■ **ЗАДАНИЕ**
Оформите в виде нумерованного списка записи на участке от строки, содержащей «Identify the location of code-open-tag: <code>.», до строки, содержащей «product-type: Stel, hvid, is», включительно, пропустив пустые строки.

========================================================================

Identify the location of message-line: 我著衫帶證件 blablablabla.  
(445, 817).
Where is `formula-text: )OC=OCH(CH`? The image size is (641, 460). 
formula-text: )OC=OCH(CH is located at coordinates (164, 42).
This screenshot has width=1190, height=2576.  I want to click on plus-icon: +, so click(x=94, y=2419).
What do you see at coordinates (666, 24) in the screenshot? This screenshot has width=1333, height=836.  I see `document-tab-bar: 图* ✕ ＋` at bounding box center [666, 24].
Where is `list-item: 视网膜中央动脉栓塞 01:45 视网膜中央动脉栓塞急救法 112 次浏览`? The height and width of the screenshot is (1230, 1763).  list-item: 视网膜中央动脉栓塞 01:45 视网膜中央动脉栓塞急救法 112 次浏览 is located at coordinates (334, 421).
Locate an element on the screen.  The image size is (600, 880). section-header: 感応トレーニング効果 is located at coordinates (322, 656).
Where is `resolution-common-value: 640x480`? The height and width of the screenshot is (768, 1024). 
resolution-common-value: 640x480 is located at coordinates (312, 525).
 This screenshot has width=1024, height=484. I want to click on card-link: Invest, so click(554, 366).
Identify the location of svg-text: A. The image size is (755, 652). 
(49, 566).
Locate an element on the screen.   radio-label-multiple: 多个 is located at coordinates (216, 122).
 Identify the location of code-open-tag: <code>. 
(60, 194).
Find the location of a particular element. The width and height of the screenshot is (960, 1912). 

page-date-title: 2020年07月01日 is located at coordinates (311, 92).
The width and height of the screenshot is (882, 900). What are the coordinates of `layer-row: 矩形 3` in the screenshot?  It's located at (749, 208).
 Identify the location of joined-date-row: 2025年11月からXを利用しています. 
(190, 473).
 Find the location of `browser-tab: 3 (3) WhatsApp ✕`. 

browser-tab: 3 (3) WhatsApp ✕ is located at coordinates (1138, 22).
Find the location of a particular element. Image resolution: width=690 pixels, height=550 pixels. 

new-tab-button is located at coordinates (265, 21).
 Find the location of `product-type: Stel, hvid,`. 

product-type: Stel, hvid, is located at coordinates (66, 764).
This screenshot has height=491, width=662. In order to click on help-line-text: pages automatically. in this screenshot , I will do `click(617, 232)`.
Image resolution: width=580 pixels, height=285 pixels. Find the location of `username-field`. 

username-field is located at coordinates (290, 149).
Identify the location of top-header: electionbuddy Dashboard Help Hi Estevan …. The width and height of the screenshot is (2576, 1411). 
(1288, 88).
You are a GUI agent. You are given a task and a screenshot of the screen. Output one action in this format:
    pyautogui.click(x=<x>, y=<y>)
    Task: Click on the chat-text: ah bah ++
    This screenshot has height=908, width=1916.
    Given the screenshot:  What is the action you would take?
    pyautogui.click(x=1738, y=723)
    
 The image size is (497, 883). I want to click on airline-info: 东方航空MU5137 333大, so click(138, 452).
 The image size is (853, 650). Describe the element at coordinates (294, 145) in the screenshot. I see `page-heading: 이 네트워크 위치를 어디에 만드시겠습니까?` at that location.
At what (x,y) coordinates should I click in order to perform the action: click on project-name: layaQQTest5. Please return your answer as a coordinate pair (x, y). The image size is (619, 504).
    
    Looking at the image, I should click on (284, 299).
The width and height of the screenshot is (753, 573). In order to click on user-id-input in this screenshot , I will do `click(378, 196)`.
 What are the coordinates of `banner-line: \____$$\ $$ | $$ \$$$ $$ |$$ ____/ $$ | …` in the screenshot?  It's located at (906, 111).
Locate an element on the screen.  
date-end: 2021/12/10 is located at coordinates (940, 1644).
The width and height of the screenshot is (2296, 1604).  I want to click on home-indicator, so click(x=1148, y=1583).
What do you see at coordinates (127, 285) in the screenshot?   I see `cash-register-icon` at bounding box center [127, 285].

========================================================================

■ **ПИСЬМЕННЫЙ ОТВЕТ**
1.  Identify the location of code-open-tag: <code>. 
2. (60, 194).
3. Find the location of a particular element. The width and height of the screenshot is (960, 1912). 
4. page-date-title: 2020年07月01日 is located at coordinates (311, 92).
5. The width and height of the screenshot is (882, 900). What are the coordinates of `layer-row: 矩形 3` in the screenshot?  It's located at (749, 208).
6.  Identify the location of joined-date-row: 2025年11月からXを利用しています. 
7. (190, 473).
8.  Find the location of `browser-tab: 3 (3) WhatsApp ✕`. 
9. browser-tab: 3 (3) WhatsApp ✕ is located at coordinates (1138, 22).
10. Find the location of a particular element. Image resolution: width=690 pixels, height=550 pixels. 
11. new-tab-button is located at coordinates (265, 21).
12.  Find the location of `product-type: Stel, hvid,`. 
13. product-type: Stel, hvid, is located at coordinates (66, 764).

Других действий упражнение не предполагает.